*Objectives*
(1) Using the court opinion excerpt below, decide whether each statement agrees with it. Answer yes or no for each, and quote the deciding words exactly.
(a) For its argument that the assignee's conduct may not be considered, the plaintiff relies mainly on a Connecticut supreme court case.
(b) The comparative negligence statute lets the fact finder apportion damages among all responsible parties, including the plaintiff.
(c) The court holds that the defendant must file an apportionment complaint against the plaintiff.
(2) Answer these questions from the court opinion excerpt below, one answer per line, marked the same way.
(a) Which numbered special defense alleges negligence?
(b) Under which statute section may a defendant make a joint tortfeasor a party by filing an apportionment complaint?
(c) In what year was Collins v. Colonial Penn Ins. Co. decided?
(3) From the court opinion excerpt below, transcribe the part that opens with the words containing "Fourth Special Defense —" and closes with "defense in equity.".

*Document excerpt*
For the proposition that the court may not consider the assignee's conduct, the plaintiff relies primarily upon an unreported Massachusetts superior court case, Palmi v. Metropolitan Property Casualty Ins. Co., Massachusetts superior court, Docket No. 975617 (February 25, 1999, McHugh, J.) (9 Mass. L. Rptr. 614).

Fourth Special Defense — Negligence

The fourth special defense alleges that the plaintiff's claims were caused, in whole or in part, by the plaintiff's negligent actions and reiterates the factual allegations of the second and third special defenses concerning the plaintiff's failure to investigate and settle the claim and to defend its insured. The defendant argues that the plaintiff's negligent acts are relevant to a determination of the defendant's liability for its alleged breach of duty involving the same set of circumstances because, pursuant to General Statutes § 52-572h the negligence of any party is relevant in a negligence action. Finally, the defendant again argues that the assignee's misconduct may be raised as a defense in equity.

The plaintiff counters that it does not stand in the case in its own capacity, but rather as the assignee of its insured and of the Goncalves estate and, thus, the comparative negligence rule of § 52-572h does not encompass the plaintiff as a separate entity. Moreover, the plaintiff once again argues, the contract law allowing an assignee's misconduct to be considered is a narrow exception to the general rule and does not apply in this situation.

Whether the plaintiff's claim is properly based on the assignments or in equitable subrogation, the plaintiff's alleged negligence is relevant to the court's determination of equity for the reasons discussed in the court's analysis if the second and third special defenses. The comparative negligence statute, General Statutes § 52-572h, further makes the plaintiff's alleged negligence relevant. The statute allows the fact finder to apportion damages amongst all the responsible parties, including the plaintiff. General Statutes § 52-572h(b) and (c). A defendant may make a joint tortfeasor a party by filing an apportionment complaint "upon a person not a party." General Statutes § 52-102b. Here, if the action had been brought against the defendant by the insured or the estate as his subrogee, the defendant could have filed an apportionment complaint upon the plaintiff in its capacity as insurer. In this situation, where the alleged joint tortfeasor is already a party to the action, neither the terms of the statute, judicial efficiency or logic require or even permit the defendant to file an apportionment complaint against the plaintiff.

Furthermore, no law supports the plaintiff's apparent argument that the fact it brings the action as subrogee or assignee exempts it in its independent capacity from the operation of the comparative negligence statute altogether. Such an interpretation is contrary to the intent of the statute to ensure "that a defendant would be liable only for that portion of the damages for which he was responsible." Collins v. Colonial Penn Ins. Co., 257 Conn. 718, 737-38, 778 A.2d 899 (2001). The subrogatory nature of the action does not prevent the plaintiff from being considered a party in its own capacity for the purposes of the comparative negligence statute. Thus, the plaintiff's alleged negligence is properly subject to scrutiny both pursuant to the statute and for the purposes of the court's determination of equity.

*Collected data*
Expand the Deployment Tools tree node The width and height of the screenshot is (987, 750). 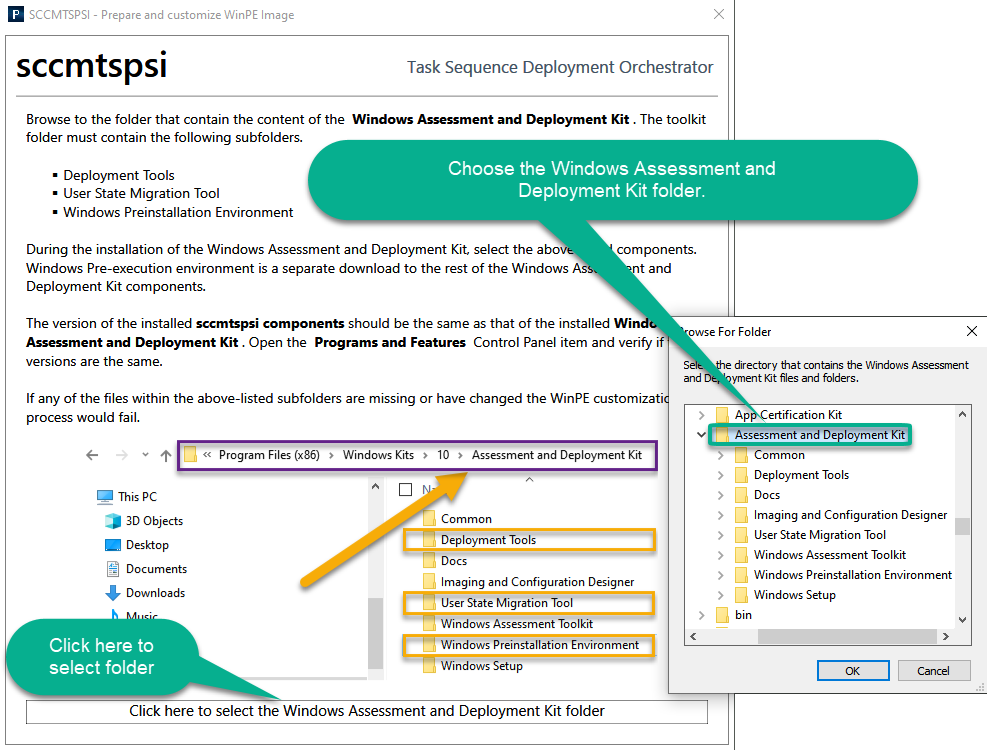tap(720, 475)
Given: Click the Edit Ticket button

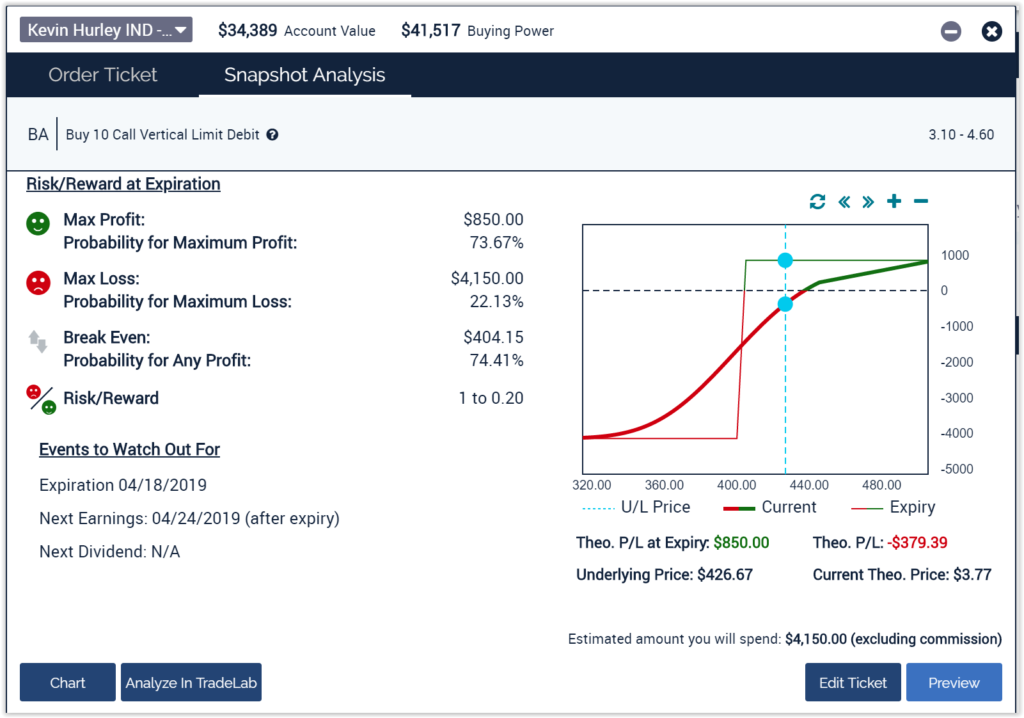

*Answers to each task*
(1)
(a) No: "the plaintiff relies primarily upon an unreported Massachusetts superior court case"
(b) Yes: "The statute allows the fact finder to apportion damages amongst all the responsible parties, including the plaintiff."
(c) No: "neither the terms of the statute, judicial efficiency or logic require or even permit the defendant to file an apportionment complaint against the plaintiff"

(2)
(a) The fourth special defense.
(b) General Statutes § 52-102b.
(c) 2001.

(3)
Fourth Special Defense — Negligence

The fourth special defense alleges that the plaintiff's claims were caused, in whole or in part, by the plaintiff's negligent actions and reiterates the factual allegations of the second and third special defenses concerning the plaintiff's failure to investigate and settle the claim and to defend its insured. The defendant argues that the plaintiff's negligent acts are relevant to a determination of the defendant's liability for its alleged breach of duty involving the same set of circumstances because, pursuant to General Statutes § 52-572h the negligence of any party is relevant in a negligence action. Finally, the defendant again argues that the assignee's misconduct may be raised as a defense in equity.